Have you ever woken up feeling like you’ve been hit by a truck, even after eight hours of sleep? You might be part of the millions dealing with sleep apnea or chronic snoring. While there are plenty of apps for this, most of them ship your bedroom audio to the cloud. Creepy, right?
In this tutorial, we are building a privacy-first, local sleep apnea detection system. We’ll combine FFT spectrum analysis for frequency detection and Faster-Whisper for intelligent pattern recognition. By leveraging audio signal processing in Python, we can identify breathing irregularities without a single byte of data leaving your machine. If you're interested in more production-ready health-tech implementations, definitely check out WellAlly Tech Blog for advanced patterns in medical AI.
The Architecture: From Soundwaves to Insights
Our system works in a three-stage pipeline: filtering, feature extraction, and classification. We don't want to run heavy AI models on 8 hours of silence, so we use Fast Fourier Transform (FFT) to "wake up" the system only when significant audio events occur.
graph TD
A[Nightly Audio Input] --> B[Librosa Pre-processing]
B --> C{FFT Energy Check}
C -- Below Threshold --> A
C -- Event Detected --> D[Faster-Whisper Classification]
D --> E[Breathing Pattern Tagging]
E --> F[(SQLite Storage)]
F --> G[Health Report Generation]
🛠Prerequisites
Before we start, ensure you have the following tech stack ready:
- Python 3.9+
- Faster-Whisper: For lightning-fast local transcription/classification.
- Librosa: The gold standard for audio analysis.
- SQLite: To store our sleep events locally.
pip install faster-whisper librosa numpy sounddevice
Step 1: Real-time Audio Monitoring & FFT Analysis
We use Librosa and FFT to analyze the frequency domain. Snoring typically occupies a specific low-frequency range (around 60-500Hz), while gasping or choking (apnea signs) has different spectral signatures.
import numpy as np
import librosa
def is_meaningful_audio(audio_data, sr=16000):
# Calculate Short-Time Fourier Transform (STFT)
stft = np.abs(librosa.stft(audio_data))
# Calculate Energy / Decibels
db = librosa.amplitude_to_db(stft, ref=np.max)
mean_db = np.mean(db)
# Thresholding: Only process if the sound is louder than background hiss
# -30dB is a decent starting point for "significant" noise
return mean_db > -30
def extract_features(audio_path):
y, sr = librosa.load(audio_path, sr=16000)

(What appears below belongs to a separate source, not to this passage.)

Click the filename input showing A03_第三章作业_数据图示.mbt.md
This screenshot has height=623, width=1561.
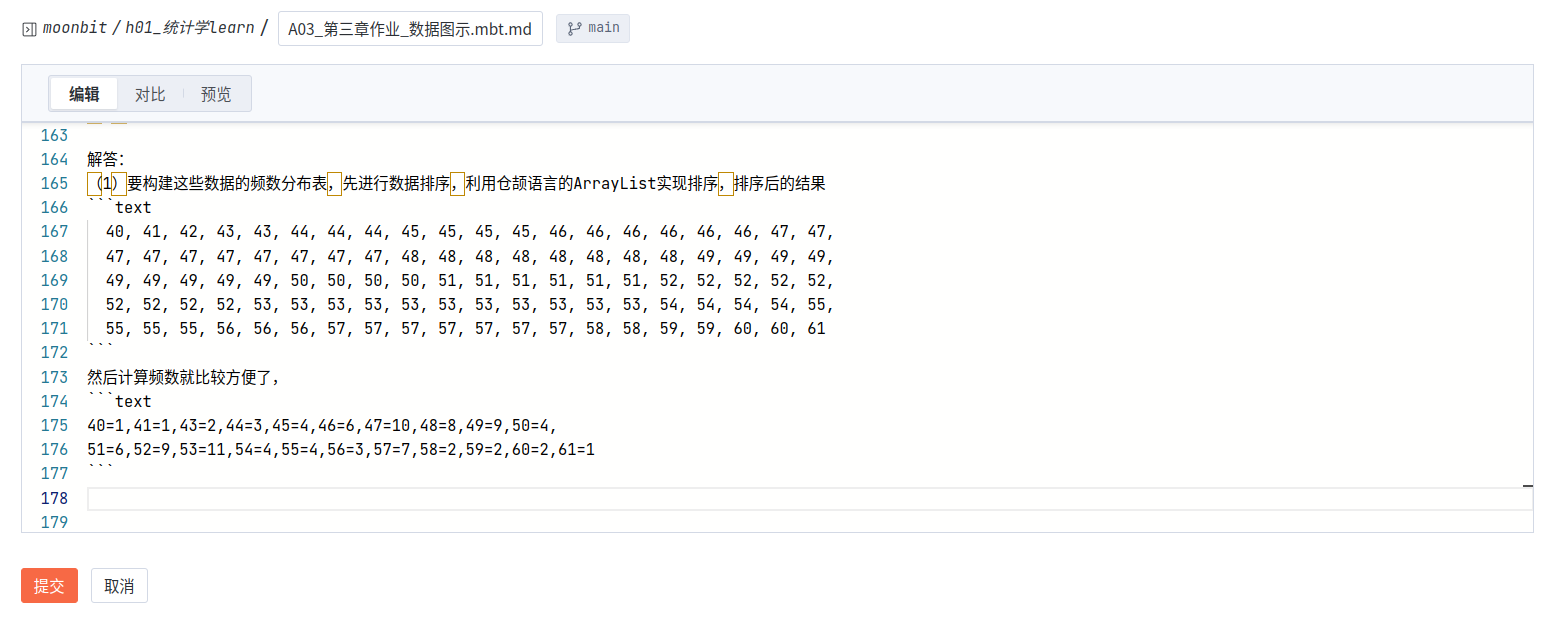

# Get the spectral centroid (the "center of mass" of the sound)
centroid = librosa.feature.spectral_centroid(y=y, sr=sr)
return np.mean(centroid)
Step 2: Intelligent Classification with Faster-Whisper
Once the FFT energy check confirms there's "something" happening, we pass that audio segment to Faster-Whisper. Instead of transcribing speech, we use Whisper to identify "Non-Speech Sounds" or classify the specific rhythm of the breathing.
from faster_whisper import WhisperModel
# We use the 'tiny' or 'base' model for speed on local CPUs
model_size = "base"
model = WhisperModel(model_size, device="cpu", compute_type="int8")
def classify_breathing(audio_segment_path):
segments, info = model.transcribe(audio_segment_path, beam_size=5)
findings = []
for segment in segments:
# Whisper can pick up [snoring], [gasping], or [heavy breathing]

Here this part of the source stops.